**** Data records ****

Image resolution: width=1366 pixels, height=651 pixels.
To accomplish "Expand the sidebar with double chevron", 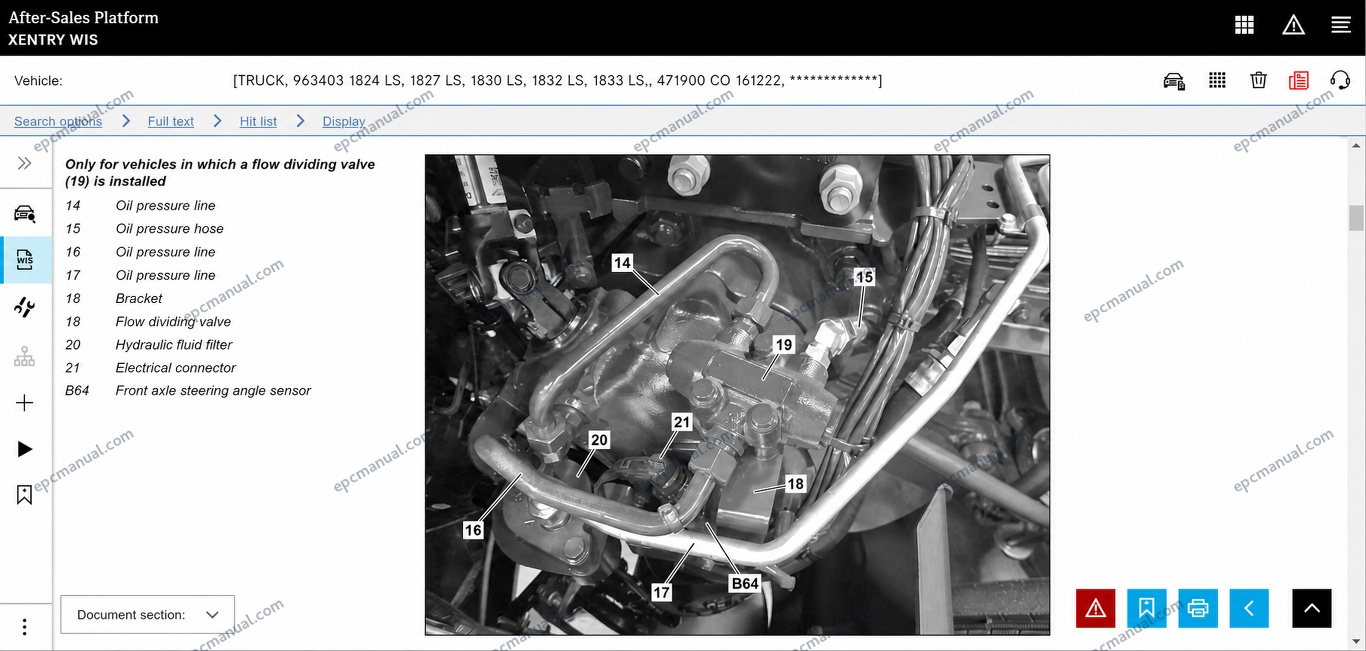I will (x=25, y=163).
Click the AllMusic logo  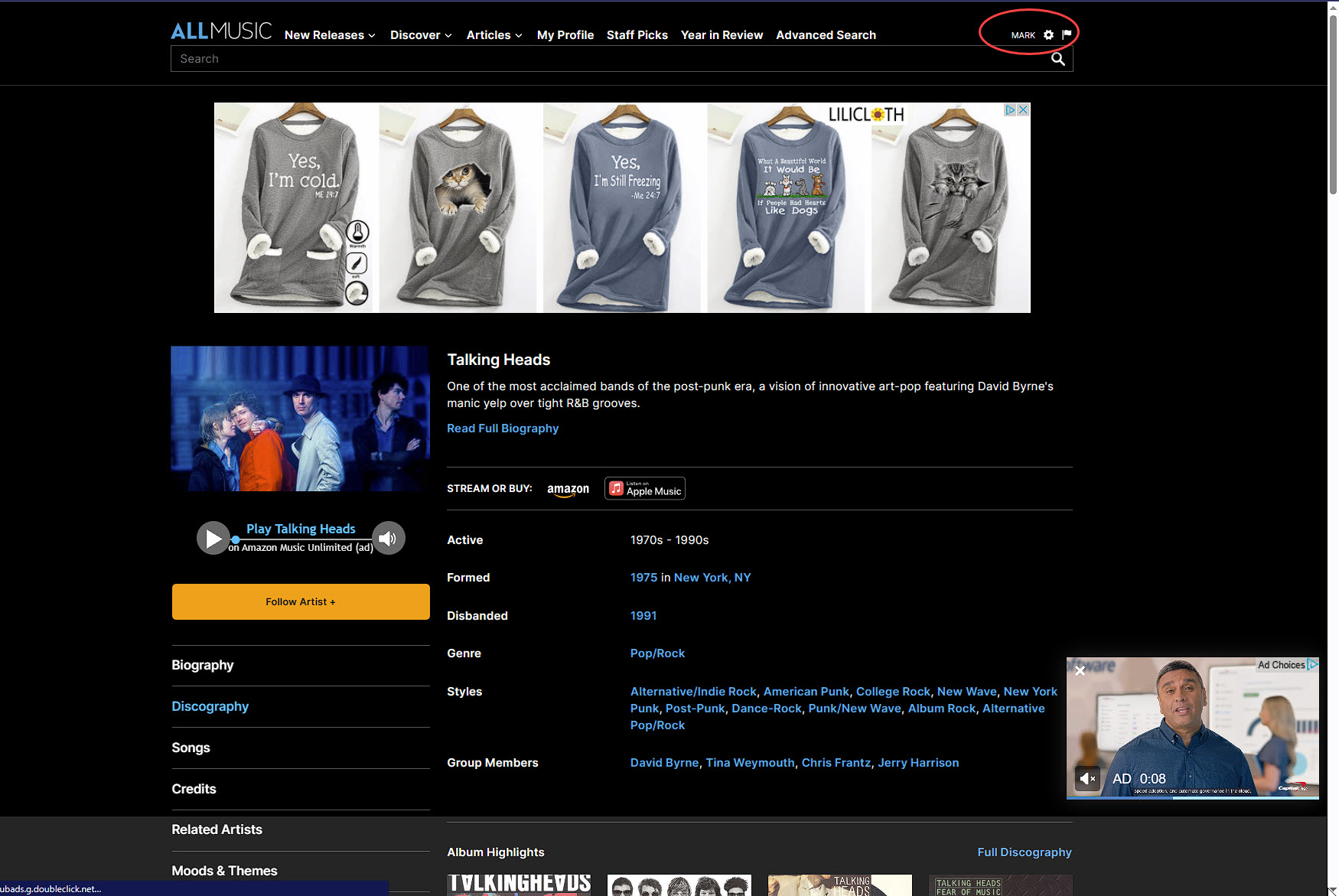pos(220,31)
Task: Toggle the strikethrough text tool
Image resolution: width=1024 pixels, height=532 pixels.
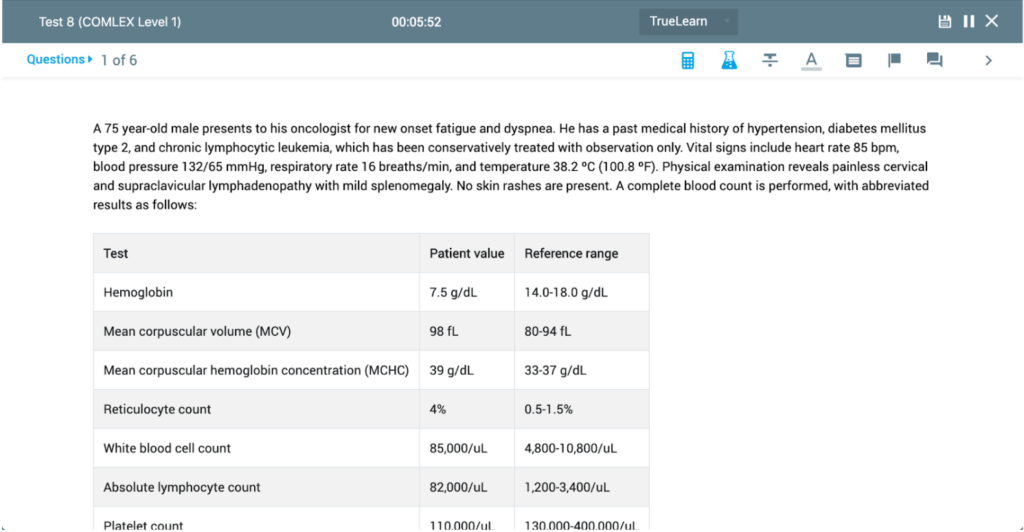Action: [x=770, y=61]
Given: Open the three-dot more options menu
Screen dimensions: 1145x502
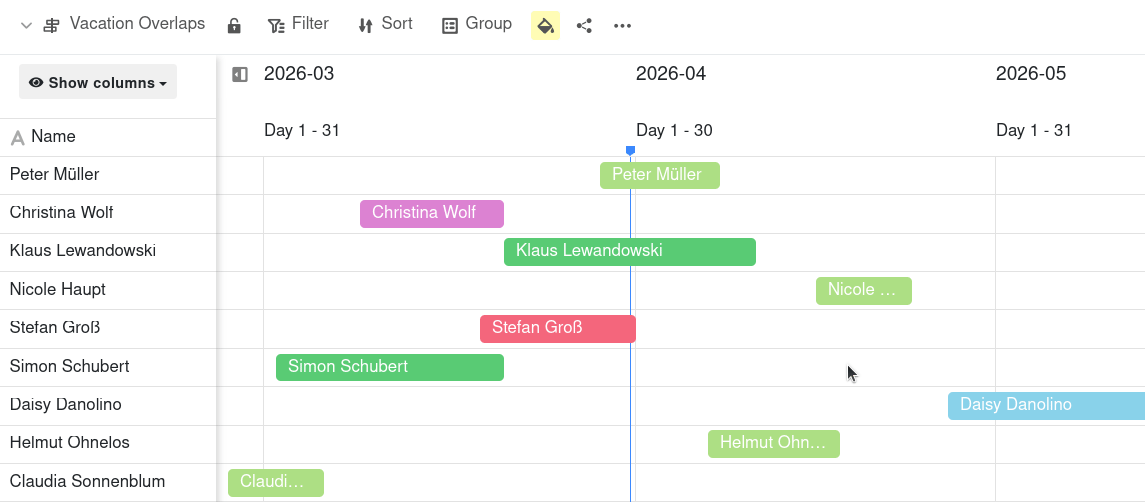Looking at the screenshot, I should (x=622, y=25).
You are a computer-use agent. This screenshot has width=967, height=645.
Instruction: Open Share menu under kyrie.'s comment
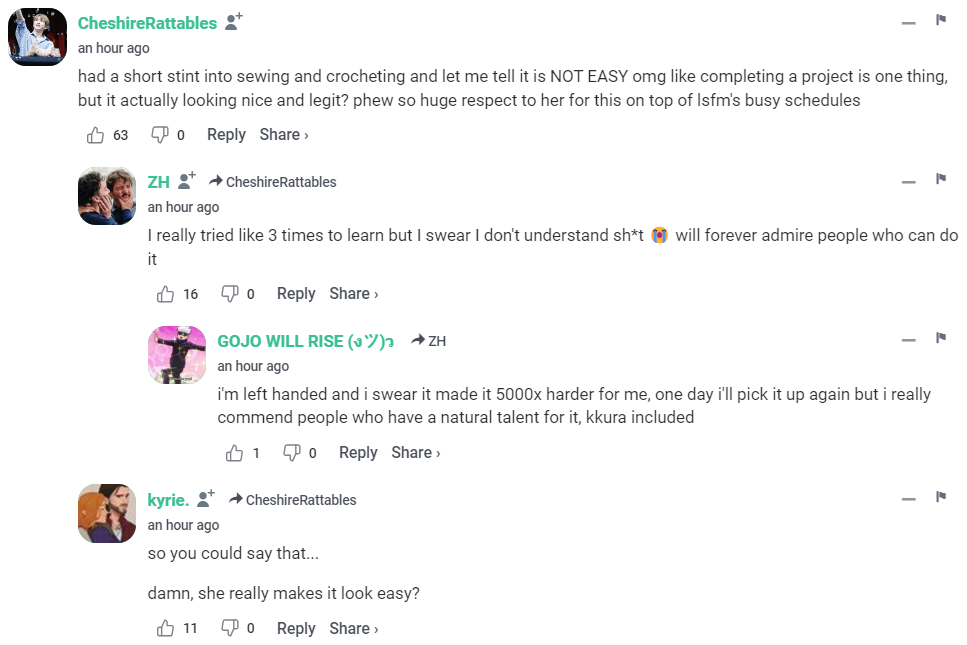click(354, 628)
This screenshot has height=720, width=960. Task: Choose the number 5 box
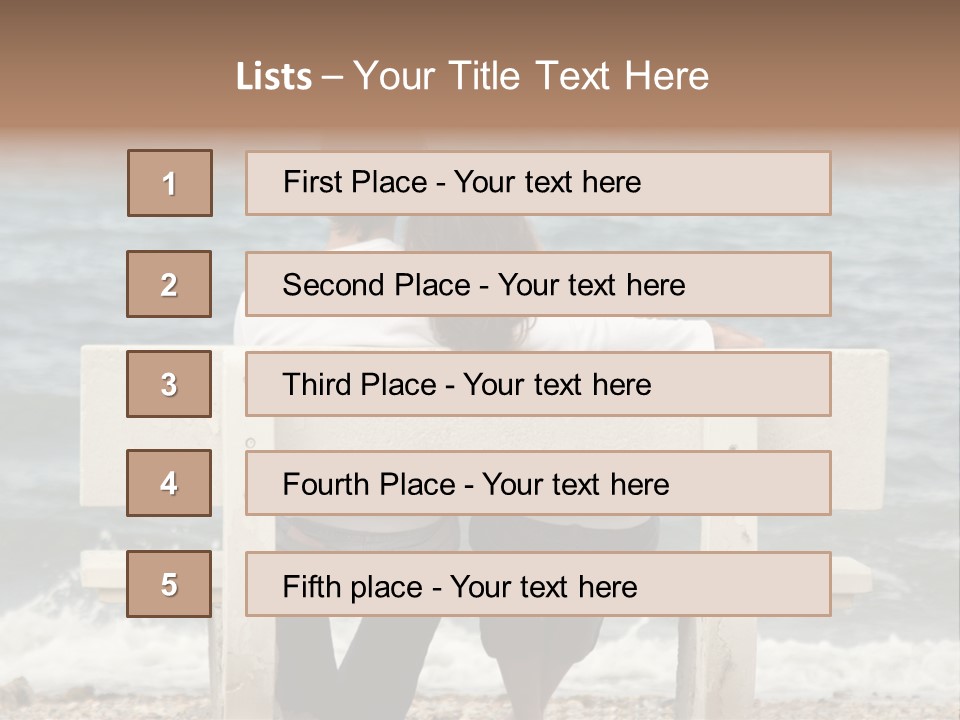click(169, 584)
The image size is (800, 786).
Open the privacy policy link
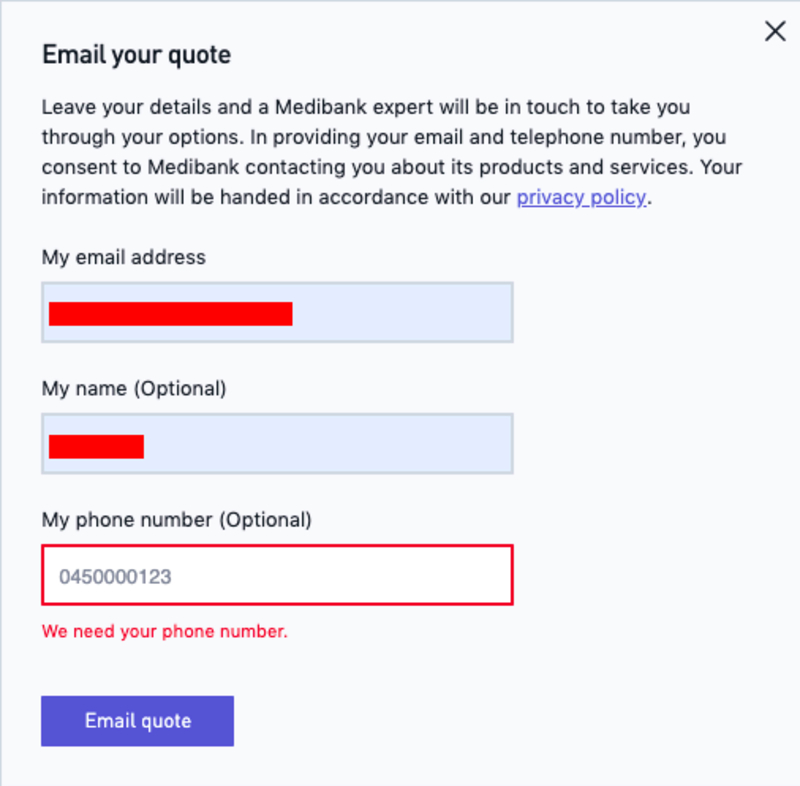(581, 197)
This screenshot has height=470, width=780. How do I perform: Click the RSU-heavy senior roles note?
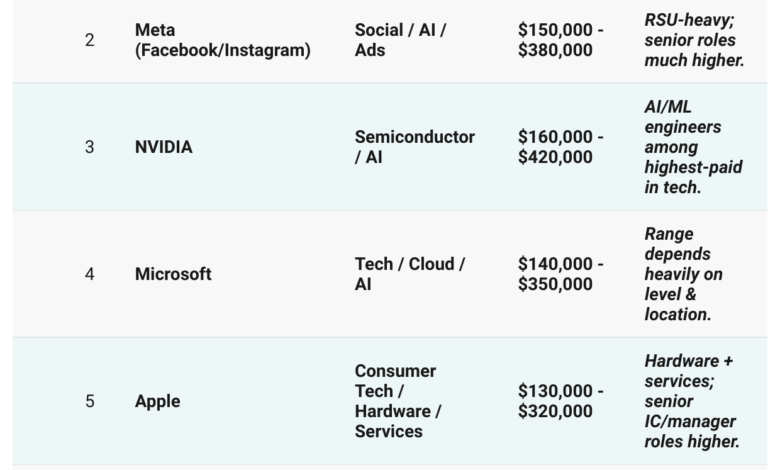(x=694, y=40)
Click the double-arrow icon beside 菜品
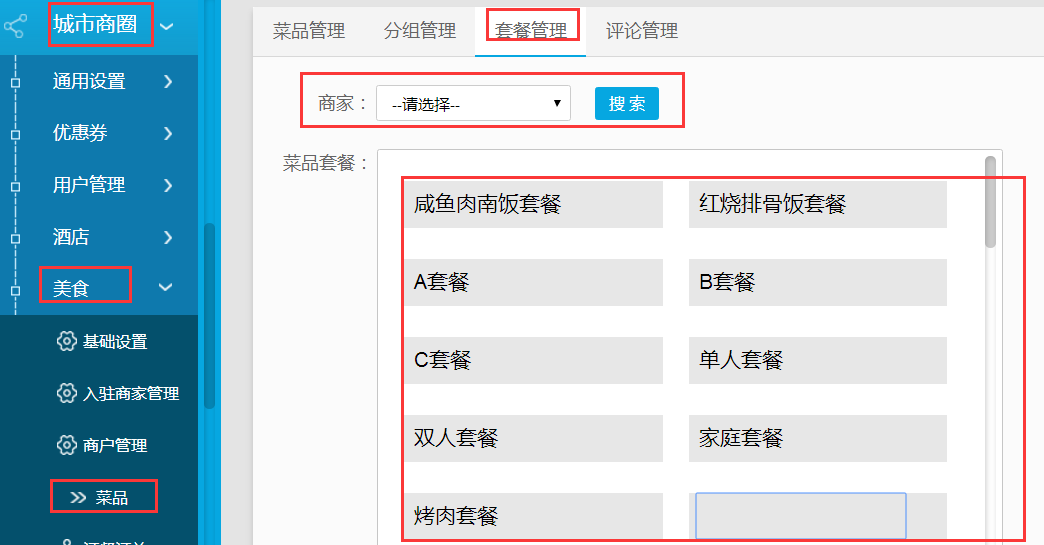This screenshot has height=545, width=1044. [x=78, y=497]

****

## Work to be completed
Restate word for word the lines that begin at the one containing "Open the privacy policy link" and end with the final line of the records. Pictures stay out.

## Answer to the exercise
Open the privacy policy link
(581, 197)
This screenshot has height=470, width=780. How do I perform: Click the RSU-heavy senior roles note?
(x=694, y=40)
Click the double-arrow icon beside 菜品
This screenshot has height=545, width=1044. [x=78, y=497]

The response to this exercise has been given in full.